La poesia di Giuseppe Pittelli (San Lorenzo Bellizzi, 21febbraio 1922 – Saracena, 12 ottobre 1999) dell’autoantologia: I figli non muoiono mai, è una poesia che si pone le ragioni dell’esistenza, del suo esserci nel mondo e il come ci si pone in questo spazio di tempo finito di fronte all’uomo, alla natura e alle cose, di fronte all’atto finale dell’esistenza: «E dopo un anno/ la stessa terra/ con un filo d’erba/ sopra»: La gloria. Non c’è scampo. Va subito all’essenziale. Il richiamo culturale può essere l’Ecclesiaste: «vanità delle vanità, tutto è vanità»; Dante, Pur. 11,91: «Oh, vanagloria de l’umane posse»; senza dimenticare Leopardi: «e l’infinita vanità del tutto» (A se stesso). Tanto per fare qualche riferimento ma Pittelli è uomo di cultura e i richiami potrebbero continuare. Egli conosce la bellezza della vita e ha la consapevolezza della sua problematicità: «Corre corre corre/ sul cavo della mano/ l’onda/ muti gli abissi/ sotto»: Al mare.

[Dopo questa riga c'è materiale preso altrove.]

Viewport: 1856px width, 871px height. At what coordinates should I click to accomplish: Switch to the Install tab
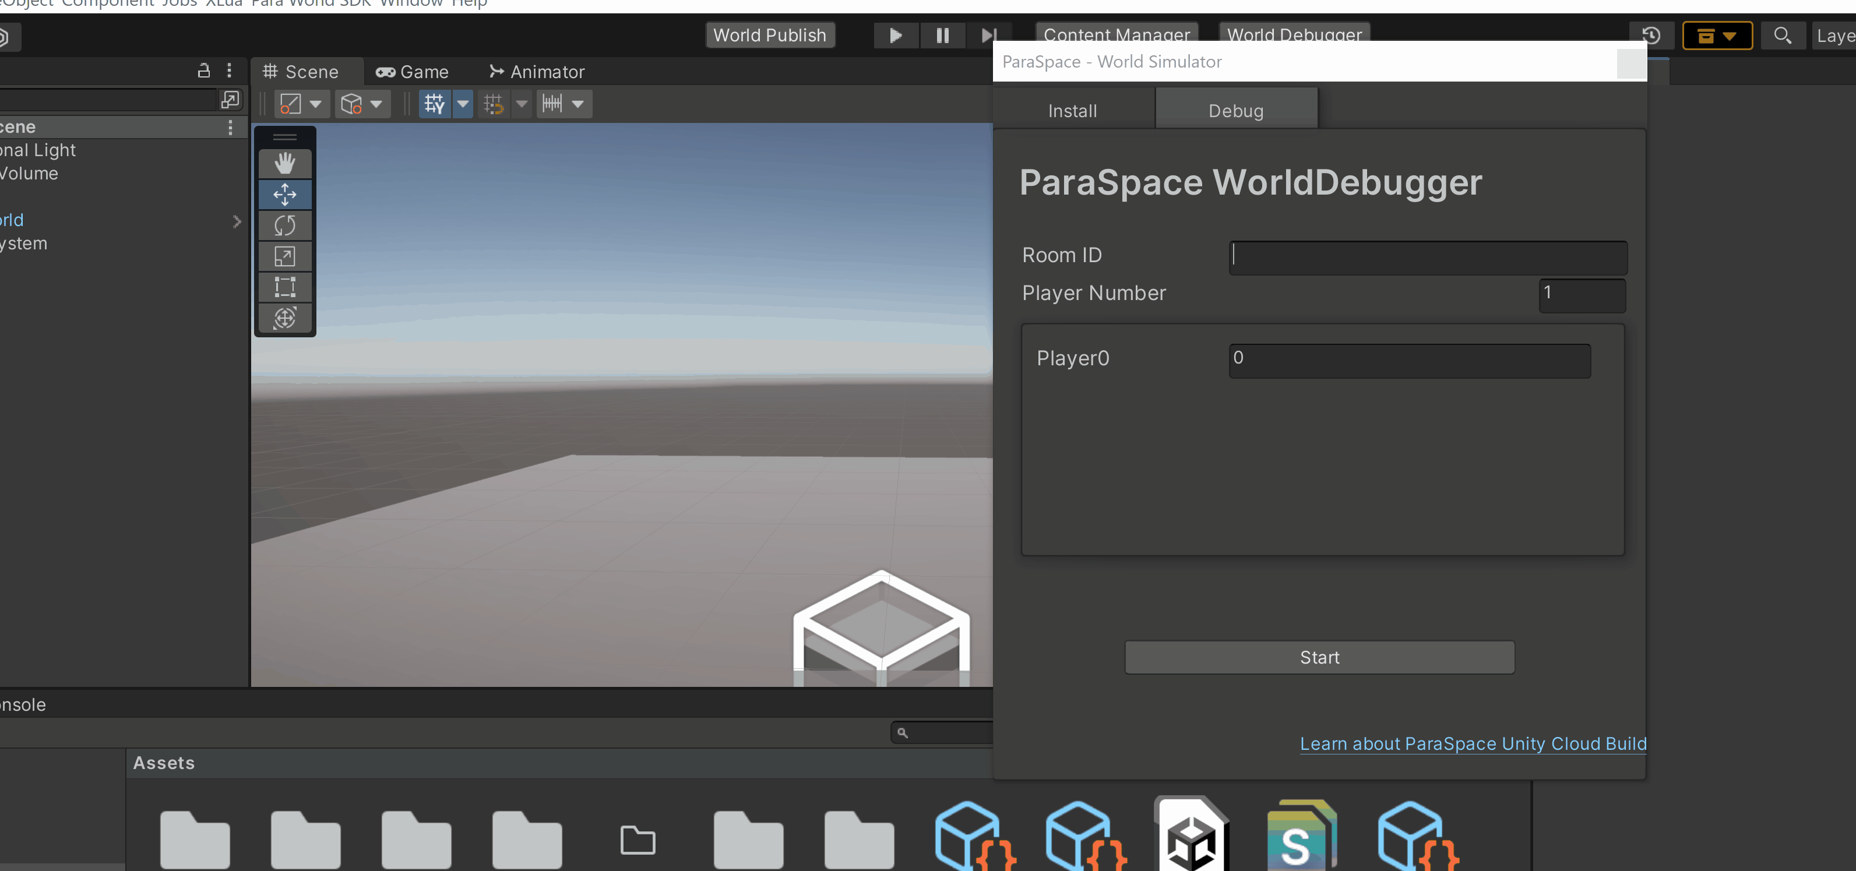pos(1072,111)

E non è pessimismo ma senso di reale consapevolezza, lungi dalla banalità e dalla faciloneria, che portano con sé l’opacità del giorno. Nella sua poesia si avverte l’afflato religioso che la sorregge, la perennità della vita. Si ricordi l’esergo a Momenti lirici: «A Gesù Cristo la mia parte migliore» o il momento lirico Vele lontane: «Finalmente gli uomini si sono messe le ali: con il sandalo benedetto della Croce, corrono, sulla solitudine immensa del deserto, corrono nelle Tue braccia luminose, o Signore». La brevità del verso lascia l’ampio spazio alla pagina, dove il lettore può continuare a scrivere, a sostare col proprio pensiero in religioso silenzio. «Mangiare/ congiungersi/ lavorare/ dire/ Oh Dio/ e subito/ i vermi»: Vita.

E c’è la benevolenza della natura e la dolcezza dei suoi doni: «Hanno mandato/ la dolcezza nelle case/ i quieti ulivi»: Dopo la raccolta. La fugacità del tempo e l’aggrovigliarsi di problemi: «Fugge il fiume, / fuggono le nuvole, / fuggono i figli. /Rimani tu sola, casa mia. /Quando morrò, /verrai con me? / Anche tu fuggi, /casa mia»: Straniero. E nello spazio della pagina ci invita a una risposta e alla prospettiva di senso nel fare o non fare. Tutto ciò che è stato rimarrà nell’essere umano, perché egli è anche tutta l’esperienza con un più o con un meno, senza le scorie della materialità: «Oh, amico mio, il ricordo/ di quel sorriso o di quella parola. /Questo il vero vestito»: Il vero vestito. La memoria il ricordo nella storia personale: ecco la poesia Infanzia: «Ti ricordi, amico mio, quando le cose erano doni aerei/ che allargavano e deliziavano gli occhi? / E ti ricordi ancora il sorriso dei grandi, perché farfalla eri intorno al loro corpo? / Oh, amico mio, quei sette o otto anni di carne:/ i fiumi erano teneri come la pelle, / le stagioni erano solo verde e bianca/ e la bufera era la banda fuori la finestra».

Riandare nel tempo, ripercorrere il proprio cammino e rapportarlo al cambio delle stagioni. E infine I figli non muoiono mai, quanta tenerezza e quanto dolore, quanta cura e quanto dispiacere, quando le cose non vanno secondo la prospettiva naturale. Dolore ma non disperazione, perché ci saranno sempre con noi: «Lo vedeva sempre. / E quando il grande buio/ le si parò davanti, /egli, mite, / si era accostato al letto/ e le sorrideva». Quanta sottile delicatezza e presenza. E senso di continuità della vita. Egli non dice, ma fisso il pensiero a Chi è «il solo punto fermo nel moto dei tempi, / in sterminata serie di eventi» (Clemente Rebora, Il Natale).